As I started to ease around the end stall to the next aisle, I heard a door swing back on its hinges, and there was a sharp, distinct sound that didn't register until the next thing had already happened.
Like a specter running from the otherworld, a huge, ghostly gray horse barreled down the aisle straight at me. He was nearly on top of me before I could react, knocking me backward. I scrambled to keep my feet moving, to throw myself out of his way. A tent spike caught my right ankle and jerked my leg out from under me, dumping me to the ground with a jarring thud. I tried to cover my head and pull myself into a ball, every inch of me braced for the horrible strike of steel-shod hooves and the driving weight of a half-ton animal coming down on soft tissue and fragile bones. But the gray leapt over me, then soared over the edge of the embankment. I scrambled to my knees and watched in horror as he stumbled hard down the bank, going down on his knees, hind legs still running. He squealed in fright, flailing to right himself, dragging himself up and running on into the night.
Pushing to my feet, I turned back toward the tent as another horse ran out. Dark with a blaze. Whinnying as it ran after the gray. I dove to the side as he bolted past.
A slap on the ass.
The sound I'd heard before: the flat of a hand slapping a horse's rump.
I ran back into the tent. The rest of the barn was in an uproar by now, horses screaming and banging in their stalls. The flimsy pipe-and-canvas stalls shaking and rattling. The tent walls shuddering as the wind kicked at them. I shouted, hoping to frighten the perpetrator with discovery and send him running.
Another horse pranced out of an open stall, saw me, snorted and bolted past, knocking me into the door of the stall behind me. Then that door shoved forward, pushing me with it, knocking me to my knees.
I scuttled ahead like a crab, reaching for the door across the way to pull myself up. The horse came out of the stall behind me like a rodeo bronc, a raw bellow coming from it as it bucked and kicked out at me. I felt the air whoosh past my ear as the hoof just missed its mark.

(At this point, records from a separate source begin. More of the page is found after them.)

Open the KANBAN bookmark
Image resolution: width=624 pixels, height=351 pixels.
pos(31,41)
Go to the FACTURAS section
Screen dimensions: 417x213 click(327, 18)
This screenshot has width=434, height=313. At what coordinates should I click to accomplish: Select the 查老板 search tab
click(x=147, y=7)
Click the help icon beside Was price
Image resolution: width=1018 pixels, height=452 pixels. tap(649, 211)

Before I could start to turn around, a smelly, suffocating blackness engulfed my head and upper body and I was shoved forward against a stall. I tried to claw at the blanket, but couldn't get my arms up. I wanted air. I wanted what little light there was. I wanted to be free to fight my assailant, who jerked me backward, then sideways, one way and then the other.

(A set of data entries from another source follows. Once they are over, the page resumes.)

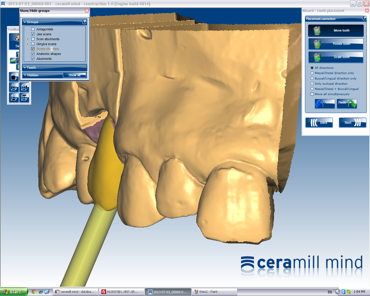Select Only occlusal direction radio button
The width and height of the screenshot is (370, 296).
click(x=312, y=84)
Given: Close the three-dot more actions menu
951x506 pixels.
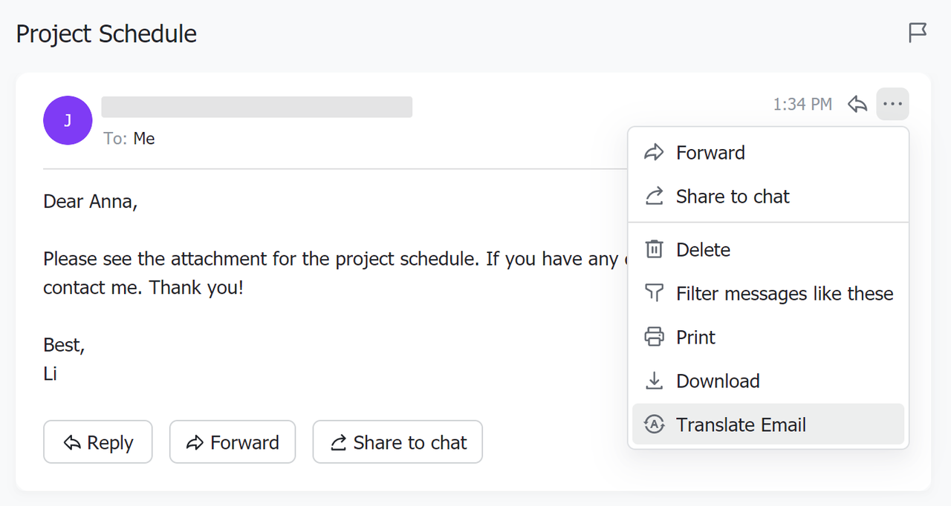Looking at the screenshot, I should [892, 105].
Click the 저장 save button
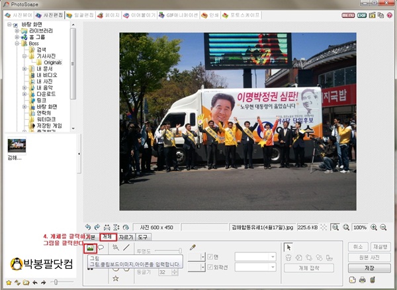 (x=369, y=268)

Dizziness swirled through my head and I staggered and stumbled and went down on one knee. Then something struck hard, hitting me across the back with enough force to make me see stars.
On the third blow I fell forward and lay still. My breath was a hot rasp in the shallowest part of my lungs. I couldn't hear anything but a roaring in my head, and I wondered if I would know what was happening before the next loose horse ran over me, crushing me beneath its hooves. I tried to push myself up and couldn't. The messages scattered somewhere between my brain and my nerve pathways. Pain kicked me in the back and I choked and coughed, needing air, unable to take a deep breath.
A moment passed. No horses trampled me. No pitchfork impaled me. I figured my attacker had run, which left me in a very bad place at a very bad time. Horses were running loose. If someone came rushing into this barn and found me…
I tried again to gather my strength and managed to shove the horse blanket off my head. Gulping air, fighting nausea, I grabbed hold of the stall door and dragged myself to my feet. Dizzy, the ground seeming to pitch beneath me, I stumbled out the back of the tent and fell down again.
The Maglite lay on the ground where it had landed when the first horse had hit me, its beam a yellow beacon in the dark. I scooped it up, grabbed hold of a tent rope, and pulled myself up.